Java Program to Implement Graham Scan Algorithm to Find the Convex Hull
http://www.dcs.gla.ac.uk/~pat/52233/slides/Hull1x1.pdf

http://yuanhsh.iteye.com/blog/2194148
Convex hull: the smallest polygon that covers all the points in the given set.

//find the point with the lowest y
int oIndex = 0;
for (int i = 1; i < points.size(); i++) {
if (points.get(i).y < points.get(oIndex).y)
oIndex = i;
}
//remove the origin points and put it into the stack
final Point origin = points.get(oIndex);
points.remove(oIndex);
//stack that we use to iterate through the
Stack<Point> hullStack = new Stack<Point>();
hullStack.push(origin); //put origin point in stack
//sort the points according to their polarity relative to origin
Collections.sort(points, new Comparator<Point>() {
@Override
public int compare(Point p1, Point p2) {
float polar1 = getPolar(origin, p1);
float polar2 = getPolar(origin, p2);
if (polar1 > polar2)
return -1;
else if (polar1 < polar2)
return 1;
return 0;
}
});
//add origin to as the last element
points.add(origin);
for (Point p : points) {
Point pre = hullStack.pop();
while(!hullStack.isEmpty() && !isLeftTurn(hullStack.peek(), pre, p)) {
pre = hullStack.pop();//discard the pre and take new top of the stack as pre
}
hullStack.push(pre);
hullStack.push(p);
}
//remove the duplicate origin
hullStack.pop();
while(!hullStack.isEmpty()) {
result.add(hullStack.pop());
}
private static float getPolar(Point start, Point end) {
//get the cosin between end and start
float r = ((end.x - start.x)*(end.x - start.x) + (end.y - start.y)*(end.y - start.y));
return (float) ((end.x - start.x)/Math.pow(r, 0.5));
}
private static boolean isLeftTurn(Point a, Point b, Point c) {
if ((c.y - a.y)/(c.x - a.x) > (b.y - a.y)/(b.x - a.x))
return true;
return false;
}

Two things need to pay attention:
1. the original point is the one with the lowest y coordinate.
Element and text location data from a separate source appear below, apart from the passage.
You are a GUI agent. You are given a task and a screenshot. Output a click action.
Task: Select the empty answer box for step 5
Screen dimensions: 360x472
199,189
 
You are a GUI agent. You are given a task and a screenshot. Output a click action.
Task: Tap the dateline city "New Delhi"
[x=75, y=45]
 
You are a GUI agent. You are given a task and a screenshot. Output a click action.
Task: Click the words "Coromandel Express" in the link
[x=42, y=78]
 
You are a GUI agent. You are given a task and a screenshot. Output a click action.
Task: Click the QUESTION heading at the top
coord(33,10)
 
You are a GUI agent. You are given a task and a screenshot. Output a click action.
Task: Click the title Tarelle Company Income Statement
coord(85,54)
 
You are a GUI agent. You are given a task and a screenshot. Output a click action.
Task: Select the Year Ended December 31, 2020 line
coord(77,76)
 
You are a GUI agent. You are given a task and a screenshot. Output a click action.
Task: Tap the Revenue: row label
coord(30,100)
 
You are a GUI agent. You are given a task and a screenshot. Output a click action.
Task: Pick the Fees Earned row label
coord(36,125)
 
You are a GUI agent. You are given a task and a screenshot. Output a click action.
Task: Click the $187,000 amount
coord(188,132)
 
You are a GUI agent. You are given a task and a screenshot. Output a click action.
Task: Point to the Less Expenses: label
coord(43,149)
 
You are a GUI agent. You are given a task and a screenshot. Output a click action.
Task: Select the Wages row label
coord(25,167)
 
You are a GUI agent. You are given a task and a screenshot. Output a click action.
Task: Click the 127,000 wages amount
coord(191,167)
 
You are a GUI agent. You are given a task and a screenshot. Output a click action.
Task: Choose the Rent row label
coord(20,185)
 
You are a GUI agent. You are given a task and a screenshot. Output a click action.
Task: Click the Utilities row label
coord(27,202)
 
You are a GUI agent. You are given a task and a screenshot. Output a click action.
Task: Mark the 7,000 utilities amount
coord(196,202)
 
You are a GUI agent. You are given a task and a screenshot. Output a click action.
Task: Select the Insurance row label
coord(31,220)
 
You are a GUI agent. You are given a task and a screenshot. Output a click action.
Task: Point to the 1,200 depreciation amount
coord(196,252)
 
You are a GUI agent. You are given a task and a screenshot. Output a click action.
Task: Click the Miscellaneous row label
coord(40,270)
So all the other point was above it. We want the points to be sorted according to the polar angle relative to the original point, in the order of counterclockwise. So we should use cosin which on the uppper part of coordinate system, decrease in the order of counterclock direction.

2. To find out whether we make a left (counter clock wise) turn in a three point a->b->c, there is a simple way. We should check if (c.y – a.y)*(b.x – a.x) – (b.y – a.y)*(c.x – a.x). If it is equals to 0, then a, b and c are on the same line. if positive, it is making a left turn, otherwise it is making a right turn.